Sir Noel Ashbridge, BBC Chief Engineer (crouching by the camera), supervises arrangements for televising the Coronation

Sight joins sound on its journey

WHEN King George VI and Queen Elizabeth in their Coronation Coach reached Hyde Park Corner on 12 May, 1937, they were seen, not only by the throng lining the processional route, but by an army of people scattered over the Home Counties, from Cambridge in the north to Brighton in the south. This was television, bending the resources of a modem phenomenon to the illustration of an ancient ceremony. After experiments had been carried on for some years, the television headquarters of the BBC at Alexandra Palace, on London’s northern heights, settled down to regular programmes on a single standard of 405 lines for two-and-a-half hours every weekday. From the studios came items varying from tap-dancing to grand opera. From a mobile unit came pictures not only of the Coronation but of Wimbledon tennis, the Lord Mayor’s Show, the Cenotaph Ceremony on Armistice Day, and Pet’s Corner at the Zoo. The international crisis of 1938 underlined the actuality possible to television and to no other medium, for viewers in their homes saw Mr Neville Chamberlain stepping from his aircraft at Heston and holding aloft the fluttering piece of paper which he and Hitler had signed at Munich. Although the official estimate of the range of signals was a modest thirty-five to forty miles, there were sets in regular use in the Isle of Wight and Gloucestershire. In the years before the war, the inhabitants of north London came to accept the giant mast on the Palace whose topmost aerial was 600 feet above sea level as a natural part of the landscape, artists became familiar with the awe-inspiring but stimulating conditions of the studio, its glaring lights, roaming cameras and hovering microphones, and viewers grew more appreciative and more critical of a service which was leading the world.

 


 

Sound broadcasting, as well as television, played an historic part in the Coronation.

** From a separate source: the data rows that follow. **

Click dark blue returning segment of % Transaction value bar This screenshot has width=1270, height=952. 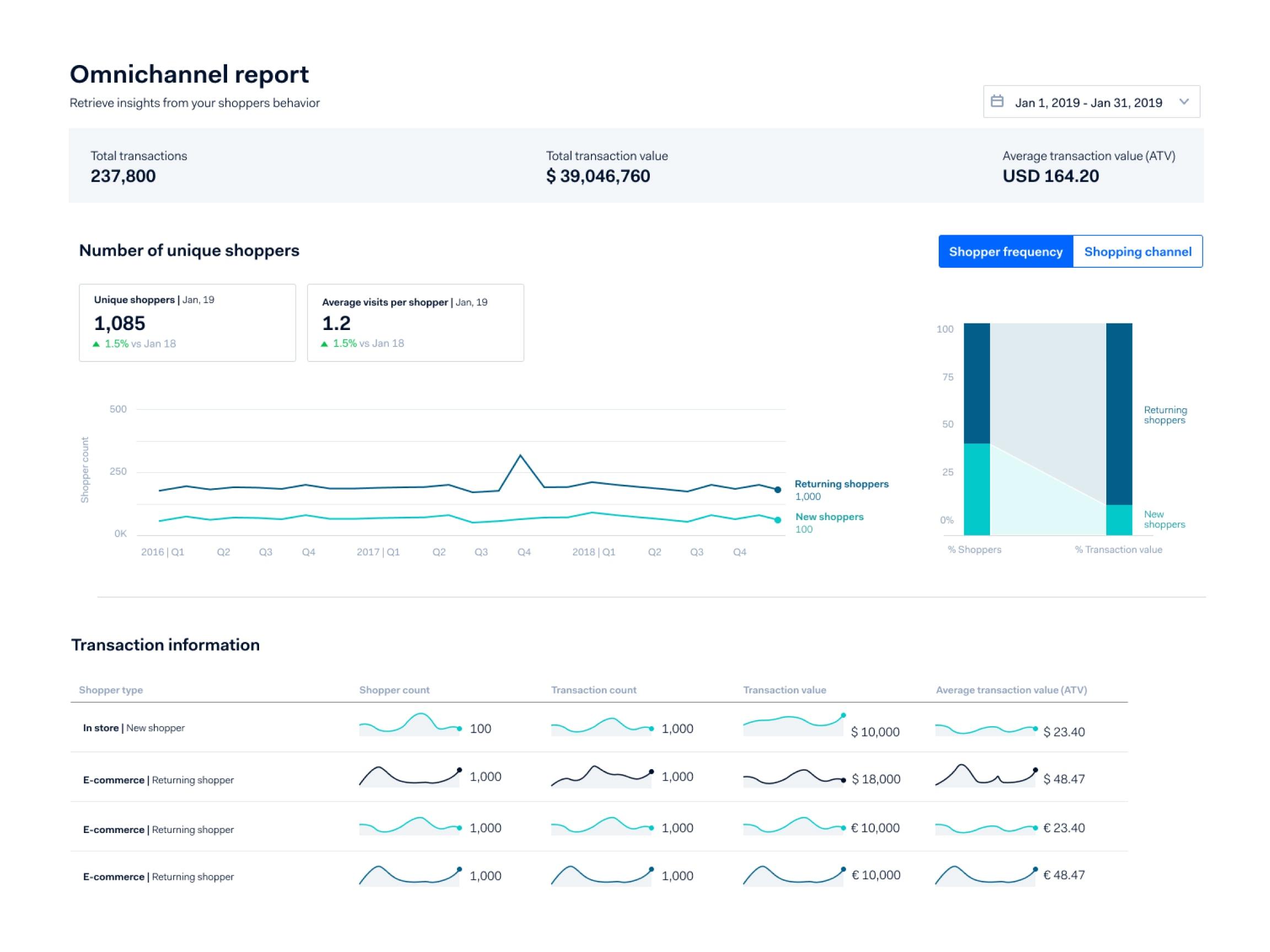point(1118,413)
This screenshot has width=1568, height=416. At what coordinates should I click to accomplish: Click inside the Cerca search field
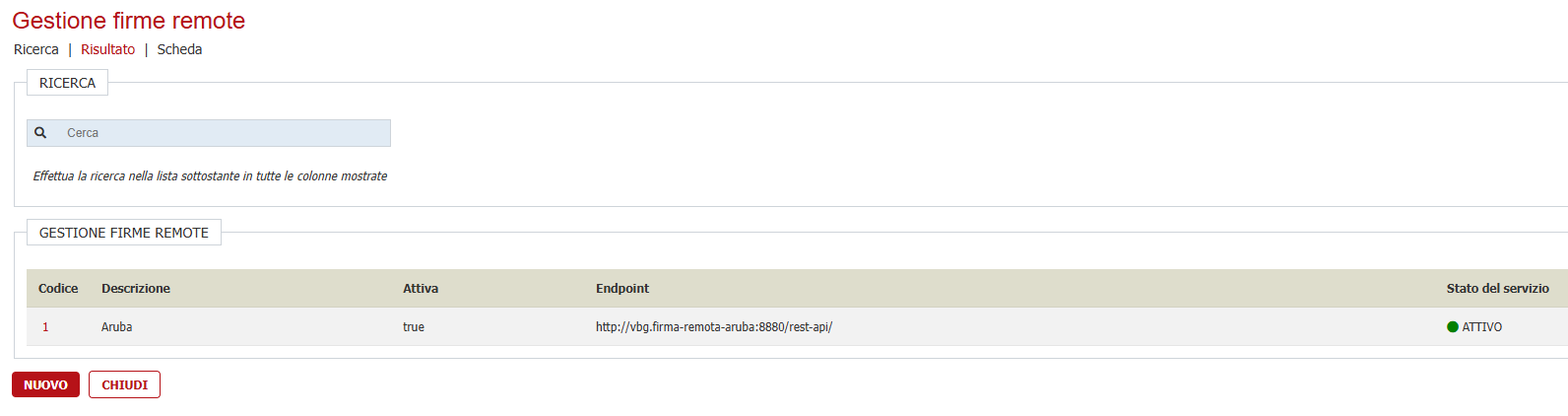222,133
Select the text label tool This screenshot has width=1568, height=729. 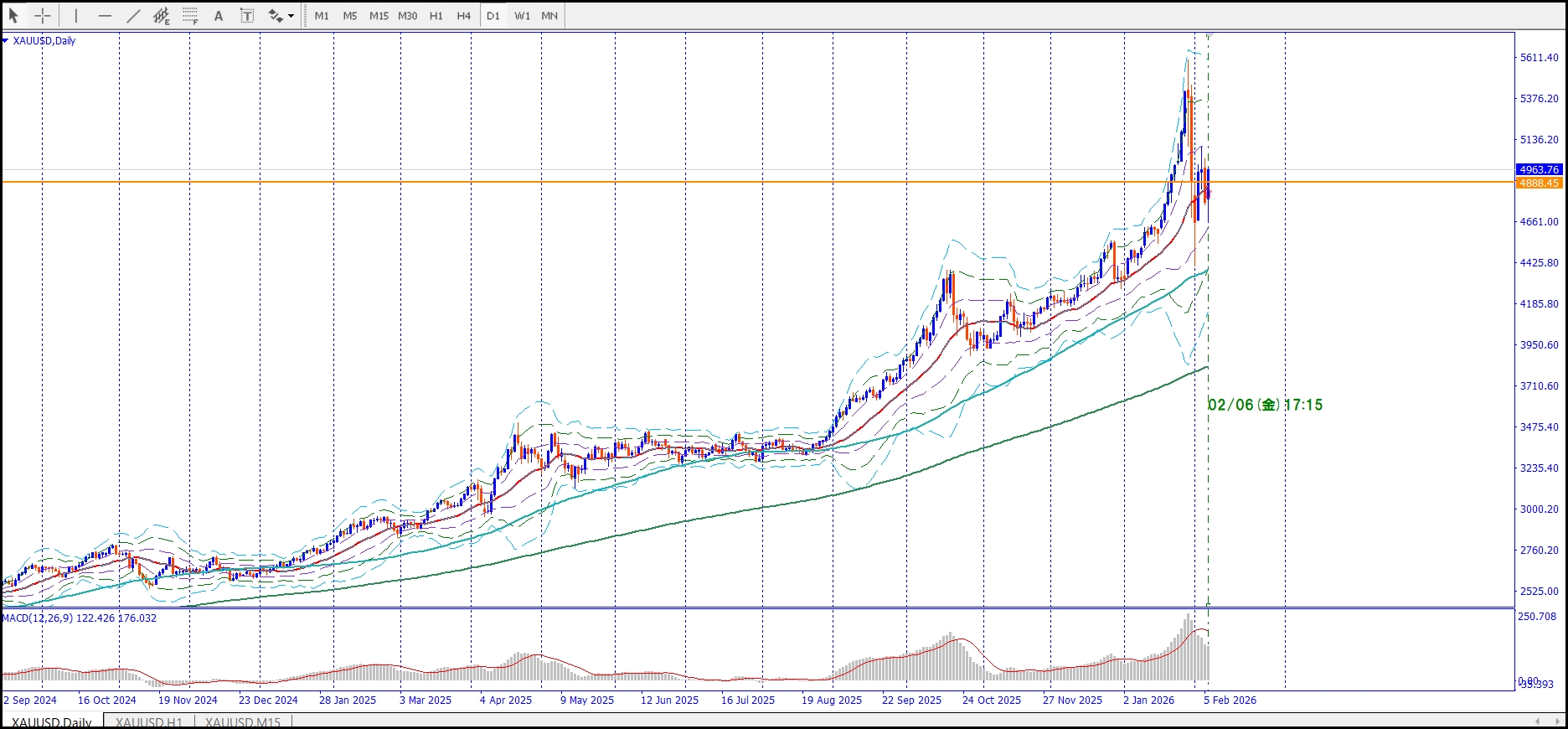(247, 16)

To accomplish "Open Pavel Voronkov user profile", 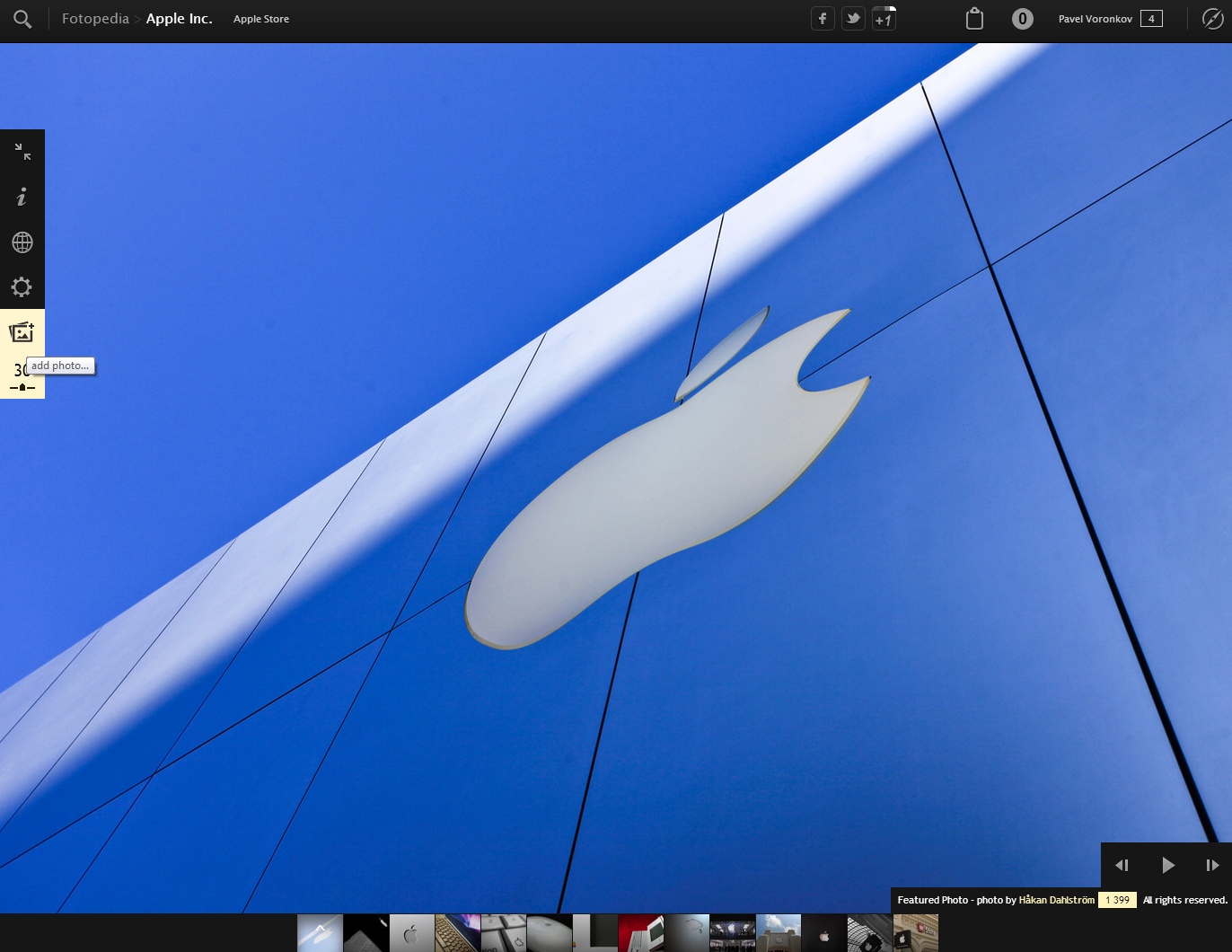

The remotest parts of the Empire were able to take part in the ceremony. Fourteen foreign observers broadcast commentaries, each in his own language. This year, 1937, saw a substantial increase in high-power transmitters at Daventry, which resulted in greatly improved reception in most parts of the Empire. Among the visitors to Britain who broadcast from Daventry were an Australian farmhand, a Chinese woman journalist from Singapore, the Governor of an African colony, a schoolgirl from Assam, the Bishop of the Arctic, and a police officer from the West Indies. The daring experiment of 1932 had been fully justified. Empire exchange by radio had become an established and accepted fact and Dominion systems began to re-broadcast BBC programmes. As the international horizon darkened, the Government called on the BBC to institute broadcasts in foreign languages, in the interests of British prestige and influence. The first service was in Arabic, the second was to Latin America in Spanish and Portuguese. After Munich, daily bulletins were broadcast in French, German, and Italian. The aim of all these foreign broadcasts was but to secure a wider audience for a news service which had, in English, a wide reputation for fairness and impartiality.